EXERCISE GOAL - Could you write out the lines below exactly, beginning with the first and finishing with the one that contains "Image resolution: width=455"?

##### INFORMATION PROVIDED #####

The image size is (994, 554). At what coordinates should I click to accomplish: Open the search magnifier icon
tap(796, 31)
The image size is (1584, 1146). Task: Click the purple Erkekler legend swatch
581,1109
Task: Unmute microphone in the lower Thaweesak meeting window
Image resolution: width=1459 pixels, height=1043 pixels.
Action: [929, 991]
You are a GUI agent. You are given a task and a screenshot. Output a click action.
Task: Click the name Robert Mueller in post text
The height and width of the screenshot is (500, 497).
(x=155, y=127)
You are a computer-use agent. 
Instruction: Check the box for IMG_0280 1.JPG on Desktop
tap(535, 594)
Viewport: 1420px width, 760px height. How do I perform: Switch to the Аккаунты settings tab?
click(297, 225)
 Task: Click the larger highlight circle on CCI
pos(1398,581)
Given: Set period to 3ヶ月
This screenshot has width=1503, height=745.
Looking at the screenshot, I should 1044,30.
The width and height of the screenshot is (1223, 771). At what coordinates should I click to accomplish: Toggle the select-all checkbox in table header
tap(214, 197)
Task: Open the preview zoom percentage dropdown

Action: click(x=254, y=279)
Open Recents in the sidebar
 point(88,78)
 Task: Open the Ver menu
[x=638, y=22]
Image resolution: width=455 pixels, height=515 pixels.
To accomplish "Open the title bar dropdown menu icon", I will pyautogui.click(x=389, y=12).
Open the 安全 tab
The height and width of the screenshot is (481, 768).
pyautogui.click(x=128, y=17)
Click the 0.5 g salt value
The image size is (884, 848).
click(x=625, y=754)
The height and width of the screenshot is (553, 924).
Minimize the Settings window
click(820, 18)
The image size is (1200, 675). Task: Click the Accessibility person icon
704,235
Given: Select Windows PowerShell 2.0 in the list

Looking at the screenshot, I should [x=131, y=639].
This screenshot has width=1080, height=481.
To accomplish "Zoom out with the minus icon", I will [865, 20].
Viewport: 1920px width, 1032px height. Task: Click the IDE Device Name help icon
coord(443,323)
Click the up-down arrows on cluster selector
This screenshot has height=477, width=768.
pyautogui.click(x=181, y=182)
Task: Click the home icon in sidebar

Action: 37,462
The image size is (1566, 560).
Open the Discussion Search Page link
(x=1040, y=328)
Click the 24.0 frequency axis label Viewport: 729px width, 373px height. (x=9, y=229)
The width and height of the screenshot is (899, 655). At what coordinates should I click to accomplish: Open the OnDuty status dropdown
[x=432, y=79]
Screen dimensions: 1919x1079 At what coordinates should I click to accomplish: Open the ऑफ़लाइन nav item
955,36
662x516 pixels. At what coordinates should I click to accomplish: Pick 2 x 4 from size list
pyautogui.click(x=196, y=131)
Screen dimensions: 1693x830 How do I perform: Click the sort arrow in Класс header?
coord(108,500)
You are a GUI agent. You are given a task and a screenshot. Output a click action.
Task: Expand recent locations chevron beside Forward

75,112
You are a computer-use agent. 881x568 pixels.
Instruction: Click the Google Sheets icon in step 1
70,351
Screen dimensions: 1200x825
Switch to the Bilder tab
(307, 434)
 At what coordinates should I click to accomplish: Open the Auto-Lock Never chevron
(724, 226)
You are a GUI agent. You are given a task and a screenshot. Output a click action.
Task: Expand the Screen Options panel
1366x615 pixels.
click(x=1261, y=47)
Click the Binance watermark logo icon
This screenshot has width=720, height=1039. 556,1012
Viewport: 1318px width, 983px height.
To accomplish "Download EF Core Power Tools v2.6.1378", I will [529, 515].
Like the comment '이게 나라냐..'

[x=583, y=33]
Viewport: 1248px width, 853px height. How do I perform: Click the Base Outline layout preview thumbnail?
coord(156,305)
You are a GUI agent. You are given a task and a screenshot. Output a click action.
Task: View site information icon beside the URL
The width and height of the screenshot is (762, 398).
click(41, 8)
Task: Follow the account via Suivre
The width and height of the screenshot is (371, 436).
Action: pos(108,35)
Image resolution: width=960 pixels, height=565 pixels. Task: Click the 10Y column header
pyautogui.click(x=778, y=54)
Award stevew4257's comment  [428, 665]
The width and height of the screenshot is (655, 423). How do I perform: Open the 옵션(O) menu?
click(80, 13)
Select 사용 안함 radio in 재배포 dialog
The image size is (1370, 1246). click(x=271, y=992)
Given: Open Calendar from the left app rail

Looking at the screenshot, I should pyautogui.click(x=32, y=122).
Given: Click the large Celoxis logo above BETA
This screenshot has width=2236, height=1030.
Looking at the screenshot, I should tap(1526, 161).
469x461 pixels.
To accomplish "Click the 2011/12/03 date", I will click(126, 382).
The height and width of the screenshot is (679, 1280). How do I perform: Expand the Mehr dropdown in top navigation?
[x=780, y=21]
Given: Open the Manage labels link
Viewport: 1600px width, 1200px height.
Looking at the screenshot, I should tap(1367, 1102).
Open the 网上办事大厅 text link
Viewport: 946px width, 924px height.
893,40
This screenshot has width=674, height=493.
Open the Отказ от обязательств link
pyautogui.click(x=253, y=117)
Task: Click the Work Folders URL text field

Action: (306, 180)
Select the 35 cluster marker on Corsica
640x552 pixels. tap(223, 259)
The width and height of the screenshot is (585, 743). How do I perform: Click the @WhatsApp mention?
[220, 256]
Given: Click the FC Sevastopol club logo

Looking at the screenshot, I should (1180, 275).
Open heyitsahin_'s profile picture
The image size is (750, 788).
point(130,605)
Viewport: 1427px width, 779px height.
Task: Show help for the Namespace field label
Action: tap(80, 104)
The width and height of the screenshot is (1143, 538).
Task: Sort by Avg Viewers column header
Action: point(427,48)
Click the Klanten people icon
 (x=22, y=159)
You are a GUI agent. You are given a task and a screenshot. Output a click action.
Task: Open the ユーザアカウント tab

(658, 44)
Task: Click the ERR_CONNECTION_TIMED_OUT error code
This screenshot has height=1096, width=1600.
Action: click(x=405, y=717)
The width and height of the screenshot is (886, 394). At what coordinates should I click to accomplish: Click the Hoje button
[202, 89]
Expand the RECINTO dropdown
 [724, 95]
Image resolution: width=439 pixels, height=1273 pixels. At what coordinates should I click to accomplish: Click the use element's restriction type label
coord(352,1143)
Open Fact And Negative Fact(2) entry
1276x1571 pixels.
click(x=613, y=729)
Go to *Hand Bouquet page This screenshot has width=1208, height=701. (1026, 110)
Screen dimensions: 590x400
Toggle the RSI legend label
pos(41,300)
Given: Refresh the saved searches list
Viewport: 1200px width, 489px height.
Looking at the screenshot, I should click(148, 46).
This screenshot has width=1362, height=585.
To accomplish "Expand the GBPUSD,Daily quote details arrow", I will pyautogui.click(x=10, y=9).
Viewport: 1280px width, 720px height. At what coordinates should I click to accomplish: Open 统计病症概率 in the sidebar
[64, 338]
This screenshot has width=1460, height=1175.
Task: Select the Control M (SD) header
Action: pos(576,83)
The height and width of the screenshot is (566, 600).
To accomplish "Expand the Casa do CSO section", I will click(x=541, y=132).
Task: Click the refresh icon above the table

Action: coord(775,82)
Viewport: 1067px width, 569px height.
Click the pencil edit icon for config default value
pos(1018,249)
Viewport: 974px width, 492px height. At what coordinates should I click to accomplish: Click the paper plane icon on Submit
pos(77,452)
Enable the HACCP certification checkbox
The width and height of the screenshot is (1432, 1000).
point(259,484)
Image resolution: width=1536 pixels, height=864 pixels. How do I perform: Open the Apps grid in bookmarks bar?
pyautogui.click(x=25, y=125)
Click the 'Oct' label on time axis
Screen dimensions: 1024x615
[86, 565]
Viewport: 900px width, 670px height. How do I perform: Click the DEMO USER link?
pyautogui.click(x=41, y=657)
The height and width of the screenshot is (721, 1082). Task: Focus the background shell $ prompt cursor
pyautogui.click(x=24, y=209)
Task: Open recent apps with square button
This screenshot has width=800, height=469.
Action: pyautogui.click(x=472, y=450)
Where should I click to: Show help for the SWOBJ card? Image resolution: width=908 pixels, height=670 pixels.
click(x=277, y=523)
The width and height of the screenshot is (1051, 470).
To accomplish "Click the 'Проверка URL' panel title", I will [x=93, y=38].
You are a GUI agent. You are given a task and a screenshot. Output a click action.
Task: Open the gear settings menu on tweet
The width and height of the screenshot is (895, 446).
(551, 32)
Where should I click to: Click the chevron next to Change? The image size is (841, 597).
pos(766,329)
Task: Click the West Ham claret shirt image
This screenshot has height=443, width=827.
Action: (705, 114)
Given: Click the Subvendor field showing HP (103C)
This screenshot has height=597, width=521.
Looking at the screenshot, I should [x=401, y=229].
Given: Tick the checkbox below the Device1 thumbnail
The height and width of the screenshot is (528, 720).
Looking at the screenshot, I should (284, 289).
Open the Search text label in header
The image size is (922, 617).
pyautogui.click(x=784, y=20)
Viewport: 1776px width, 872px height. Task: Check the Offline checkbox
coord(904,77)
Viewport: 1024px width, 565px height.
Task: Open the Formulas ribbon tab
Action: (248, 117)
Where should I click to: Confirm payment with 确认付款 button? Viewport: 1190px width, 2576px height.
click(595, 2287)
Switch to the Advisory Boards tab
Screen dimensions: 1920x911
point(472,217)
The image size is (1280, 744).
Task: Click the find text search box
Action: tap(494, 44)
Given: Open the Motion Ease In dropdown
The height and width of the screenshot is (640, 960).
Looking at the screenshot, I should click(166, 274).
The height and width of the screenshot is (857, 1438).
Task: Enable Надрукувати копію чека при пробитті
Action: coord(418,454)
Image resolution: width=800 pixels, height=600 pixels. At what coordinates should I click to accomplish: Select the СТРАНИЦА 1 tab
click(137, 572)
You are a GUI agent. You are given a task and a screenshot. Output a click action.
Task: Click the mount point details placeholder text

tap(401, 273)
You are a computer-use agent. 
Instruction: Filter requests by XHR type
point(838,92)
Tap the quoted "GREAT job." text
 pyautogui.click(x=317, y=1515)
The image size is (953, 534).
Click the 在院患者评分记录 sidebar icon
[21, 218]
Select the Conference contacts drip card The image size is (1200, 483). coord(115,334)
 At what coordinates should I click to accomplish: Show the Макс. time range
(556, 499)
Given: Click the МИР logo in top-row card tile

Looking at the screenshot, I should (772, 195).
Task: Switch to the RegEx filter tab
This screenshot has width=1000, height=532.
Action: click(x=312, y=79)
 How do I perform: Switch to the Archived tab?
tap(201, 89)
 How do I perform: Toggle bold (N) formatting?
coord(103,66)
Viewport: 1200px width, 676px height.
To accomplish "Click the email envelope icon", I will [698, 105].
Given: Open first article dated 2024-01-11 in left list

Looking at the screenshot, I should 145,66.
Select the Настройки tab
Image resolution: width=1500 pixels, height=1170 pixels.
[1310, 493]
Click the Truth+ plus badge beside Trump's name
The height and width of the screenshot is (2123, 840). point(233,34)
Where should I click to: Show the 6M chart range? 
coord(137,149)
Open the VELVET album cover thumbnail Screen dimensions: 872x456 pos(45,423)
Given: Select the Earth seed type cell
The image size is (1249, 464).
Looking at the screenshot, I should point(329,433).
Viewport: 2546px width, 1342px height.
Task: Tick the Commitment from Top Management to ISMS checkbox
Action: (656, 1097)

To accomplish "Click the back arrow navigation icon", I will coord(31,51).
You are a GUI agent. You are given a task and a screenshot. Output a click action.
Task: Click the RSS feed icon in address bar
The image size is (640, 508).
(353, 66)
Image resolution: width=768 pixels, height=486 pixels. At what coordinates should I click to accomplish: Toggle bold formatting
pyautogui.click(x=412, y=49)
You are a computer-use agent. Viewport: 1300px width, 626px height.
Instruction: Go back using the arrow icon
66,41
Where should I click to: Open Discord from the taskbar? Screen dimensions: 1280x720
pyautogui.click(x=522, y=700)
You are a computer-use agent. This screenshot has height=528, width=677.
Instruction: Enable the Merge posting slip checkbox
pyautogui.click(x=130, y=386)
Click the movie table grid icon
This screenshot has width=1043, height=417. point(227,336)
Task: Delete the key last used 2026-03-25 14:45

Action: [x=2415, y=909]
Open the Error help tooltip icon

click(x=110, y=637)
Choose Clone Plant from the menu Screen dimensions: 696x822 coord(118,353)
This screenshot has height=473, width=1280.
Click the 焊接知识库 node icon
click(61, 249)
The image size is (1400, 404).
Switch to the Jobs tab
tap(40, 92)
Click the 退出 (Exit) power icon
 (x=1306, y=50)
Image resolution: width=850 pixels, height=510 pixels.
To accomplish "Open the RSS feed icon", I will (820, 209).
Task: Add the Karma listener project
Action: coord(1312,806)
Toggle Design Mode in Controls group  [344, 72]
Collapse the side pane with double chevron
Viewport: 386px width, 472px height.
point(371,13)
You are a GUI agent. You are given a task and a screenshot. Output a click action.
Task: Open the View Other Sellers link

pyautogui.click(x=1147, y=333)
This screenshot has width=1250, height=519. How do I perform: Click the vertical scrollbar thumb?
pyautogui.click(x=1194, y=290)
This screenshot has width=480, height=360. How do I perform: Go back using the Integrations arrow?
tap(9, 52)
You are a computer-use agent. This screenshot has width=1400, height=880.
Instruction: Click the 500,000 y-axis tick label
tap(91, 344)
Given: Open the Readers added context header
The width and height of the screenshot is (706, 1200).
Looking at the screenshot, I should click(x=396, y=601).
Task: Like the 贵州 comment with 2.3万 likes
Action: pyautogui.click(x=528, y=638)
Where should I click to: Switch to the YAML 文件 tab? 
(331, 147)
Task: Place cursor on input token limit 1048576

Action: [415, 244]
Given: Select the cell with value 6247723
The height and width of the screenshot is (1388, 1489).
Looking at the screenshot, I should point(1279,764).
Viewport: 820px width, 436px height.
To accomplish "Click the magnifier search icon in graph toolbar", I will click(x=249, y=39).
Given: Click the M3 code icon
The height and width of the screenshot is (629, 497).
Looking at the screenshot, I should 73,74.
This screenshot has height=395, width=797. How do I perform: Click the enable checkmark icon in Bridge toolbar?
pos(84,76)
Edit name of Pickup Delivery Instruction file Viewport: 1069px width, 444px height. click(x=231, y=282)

#####

ANSWER SPACE -
The image size is (994, 554). At what coordinates should I click to accomplish: Open the search magnifier icon
tap(796, 31)
The image size is (1584, 1146). Task: Click the purple Erkekler legend swatch
581,1109
Task: Unmute microphone in the lower Thaweesak meeting window
Image resolution: width=1459 pixels, height=1043 pixels.
Action: [929, 991]
You are a GUI agent. You are given a task and a screenshot. Output a click action.
Task: Click the name Robert Mueller in post text
The height and width of the screenshot is (500, 497).
(x=155, y=127)
You are a computer-use agent. 
Instruction: Check the box for IMG_0280 1.JPG on Desktop
tap(535, 594)
Viewport: 1420px width, 760px height. How do I perform: Switch to the Аккаунты settings tab?
click(297, 225)
 Task: Click the larger highlight circle on CCI
pos(1398,581)
Given: Set period to 3ヶ月
This screenshot has width=1503, height=745.
Looking at the screenshot, I should 1044,30.
The width and height of the screenshot is (1223, 771). At what coordinates should I click to accomplish: Toggle the select-all checkbox in table header
tap(214, 197)
Task: Open the preview zoom percentage dropdown

Action: click(x=254, y=279)
Open Recents in the sidebar
 point(88,78)
 Task: Open the Ver menu
[x=638, y=22]
Image resolution: width=455 pixels, height=515 pixels.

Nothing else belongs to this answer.